## Brief
Only the lines from the one with "This screenshot has width=810, height=612." to the end of the data, both ends included, should be output, exactly as they stand and without pictures.

(Saved data entries)
- - - - -

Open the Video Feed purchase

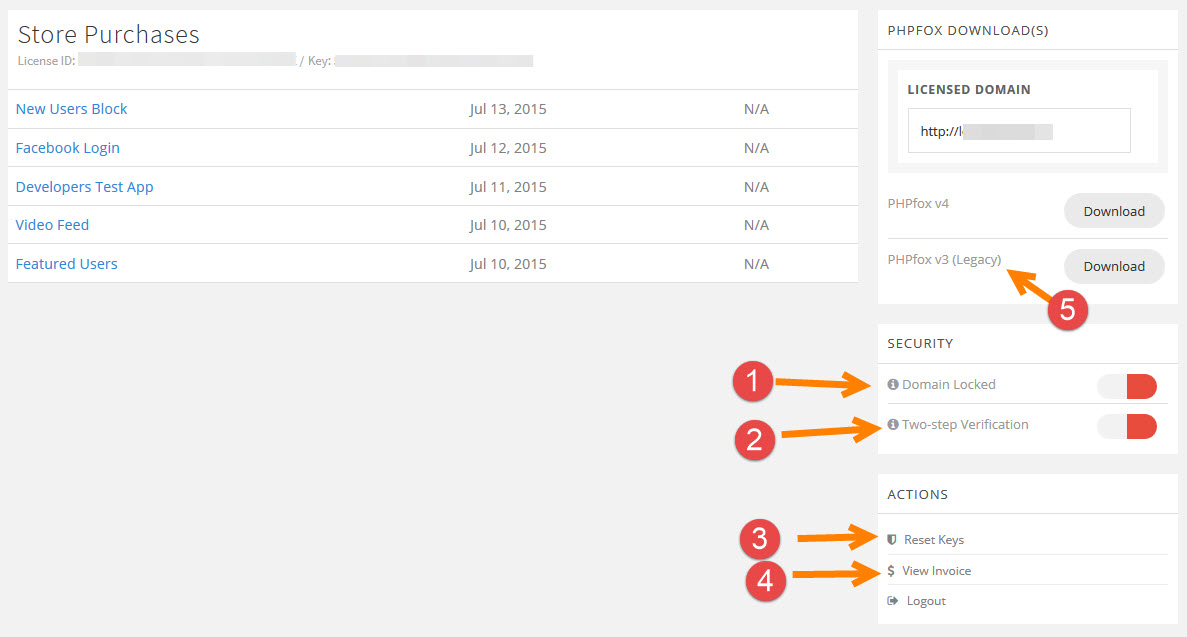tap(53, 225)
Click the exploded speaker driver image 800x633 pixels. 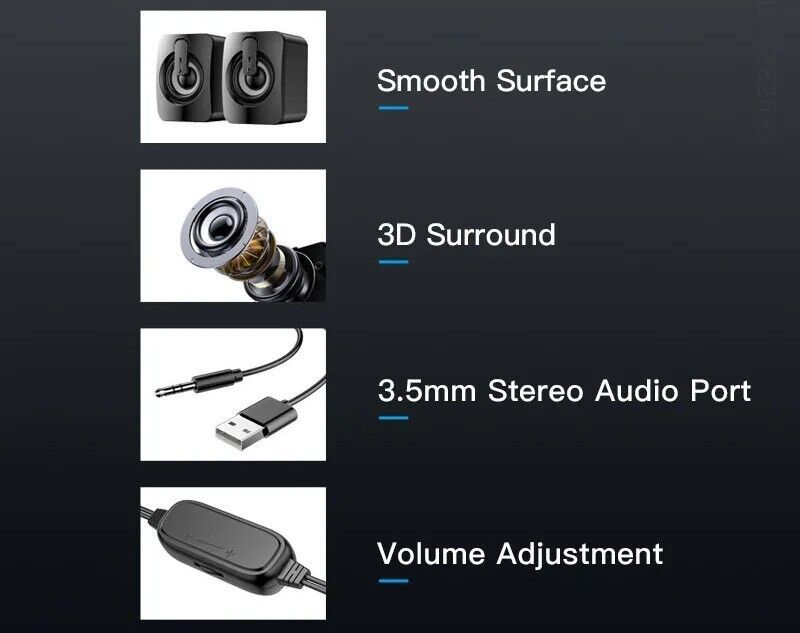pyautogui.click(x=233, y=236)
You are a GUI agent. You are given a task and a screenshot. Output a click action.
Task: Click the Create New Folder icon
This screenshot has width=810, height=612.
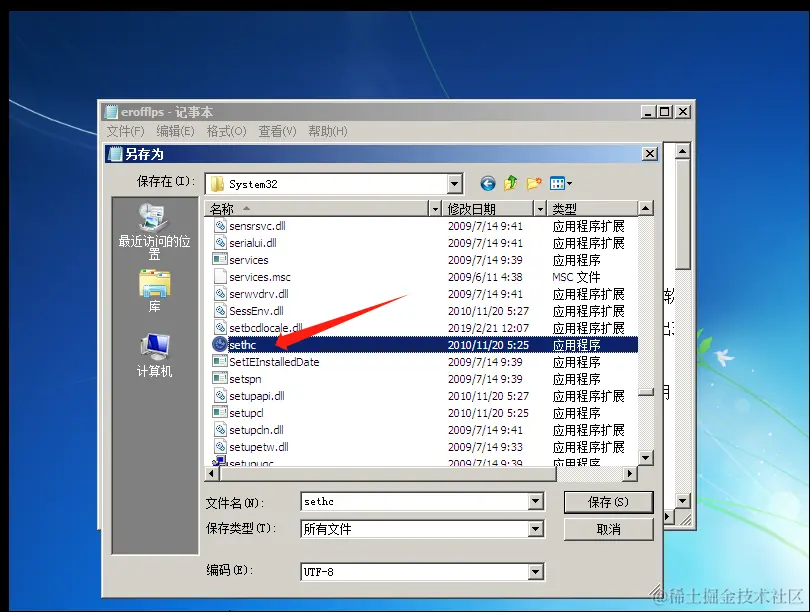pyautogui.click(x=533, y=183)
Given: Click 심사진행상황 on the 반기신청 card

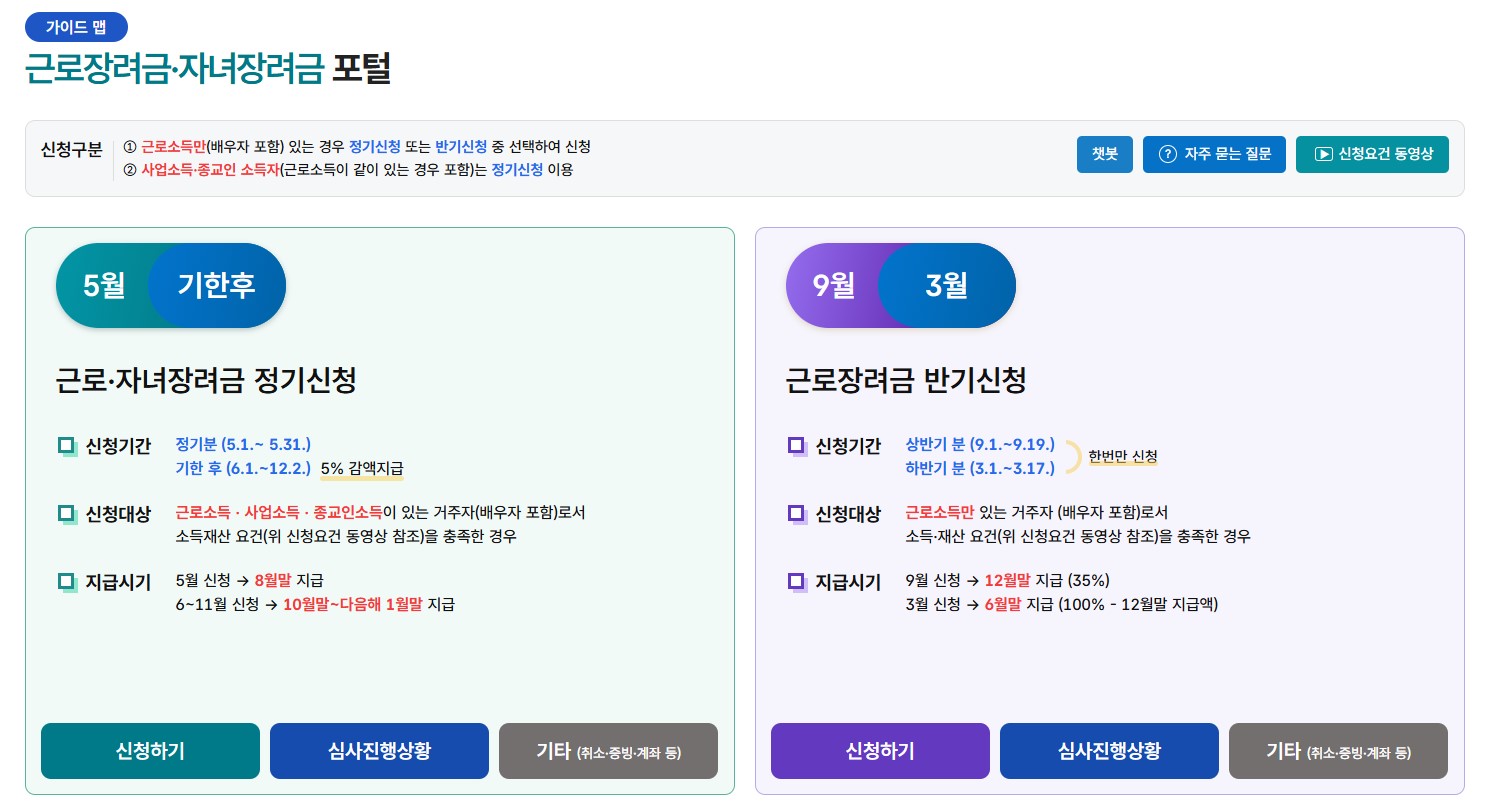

- - - - -

## Result
This screenshot has width=810, height=612.
pyautogui.click(x=533, y=183)
Given: Click 심사진행상황 on the 반기신청 card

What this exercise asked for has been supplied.